At Seattle’s Jazz Alley, Luciana Souza began and ended her long single set with the Brazilian music that is her birthright and her glory. She also sang several pop-cum-bossa nova songs from her album The New Bossa Nova, but it was the old bossa nova that lifted her performance and lit up the audience. She opened with João Gilberto’s “Adeus América,” rubbing softly on the head of a tambourine as she sang, Keith Ganz strumming quiet harmonies on his green guitar.
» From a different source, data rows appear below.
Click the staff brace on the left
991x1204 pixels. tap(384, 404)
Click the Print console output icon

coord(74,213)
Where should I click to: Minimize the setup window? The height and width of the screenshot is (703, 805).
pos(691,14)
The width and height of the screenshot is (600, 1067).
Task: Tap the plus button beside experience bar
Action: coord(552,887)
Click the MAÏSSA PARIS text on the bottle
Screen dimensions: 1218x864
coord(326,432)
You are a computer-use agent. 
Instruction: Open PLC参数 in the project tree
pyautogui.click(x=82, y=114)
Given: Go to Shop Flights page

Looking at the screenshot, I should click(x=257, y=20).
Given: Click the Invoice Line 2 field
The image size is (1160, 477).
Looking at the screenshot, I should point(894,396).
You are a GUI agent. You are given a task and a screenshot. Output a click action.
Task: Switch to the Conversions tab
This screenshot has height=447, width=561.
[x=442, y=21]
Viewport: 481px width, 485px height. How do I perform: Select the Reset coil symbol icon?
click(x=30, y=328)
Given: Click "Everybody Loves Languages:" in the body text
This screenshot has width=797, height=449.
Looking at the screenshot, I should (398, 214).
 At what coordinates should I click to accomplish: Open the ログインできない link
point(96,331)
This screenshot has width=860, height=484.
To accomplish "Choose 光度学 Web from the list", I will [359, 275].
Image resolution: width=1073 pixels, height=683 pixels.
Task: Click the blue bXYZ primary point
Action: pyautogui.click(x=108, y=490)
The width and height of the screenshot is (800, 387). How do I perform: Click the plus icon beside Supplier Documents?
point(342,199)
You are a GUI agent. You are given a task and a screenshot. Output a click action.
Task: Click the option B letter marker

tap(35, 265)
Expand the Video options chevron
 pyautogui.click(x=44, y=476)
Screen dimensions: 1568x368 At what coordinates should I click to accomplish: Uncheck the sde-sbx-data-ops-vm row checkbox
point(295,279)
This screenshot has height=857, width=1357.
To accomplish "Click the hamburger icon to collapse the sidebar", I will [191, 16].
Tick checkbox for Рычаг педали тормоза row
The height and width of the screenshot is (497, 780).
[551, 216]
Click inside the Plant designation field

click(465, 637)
Souza described the nature of the bossa nova. “It is about reverence for the music and the words,” she said. “More is less.” With Ganz’s guitar, Matt Aranoff’s bass and occasionally her wire brushes on a red cardboard box top, she spent an hour-and-a-half demonstrating the esthetic. Following the vivacity and sense of discovery in her Brazilian Duos and Brazilian Duos II, Souza seemed subdued in covers of somber songs by Joni Mitchell, Randy Newman, James Taylor, Brian Wilson and others. Still, the perfection of her voice, her impeccable time and the radiance of her personality proscribe dullness.
Luciana Souza
Crediting Frank Sinatra as a primary influence for “his diction, delivery, maturity,” she sang a slow “You Go To My Head” incorporating rhythmically daring repeated phrases that would have crashed on the shoals of lesser musicianship. Accompanying herself on a thumb piano, she recited Pablo Neruda’s “Sonnet # 49” from her Neruda CD. Souza developed “Sometimes I’m Happy” as an architectonic progression, with only bass accompaniment for the first chorus, bringing in guitar under her voice and introducing melodic variations and wonderfully flexible phrasing in the second, scatting the third, giving Ganz the freedom to play a solo marinated in rich chord substitutions, and ending the final vocal chorus in unison with her accompanists on a tag from Thelonious Monk’s “I Mean You.”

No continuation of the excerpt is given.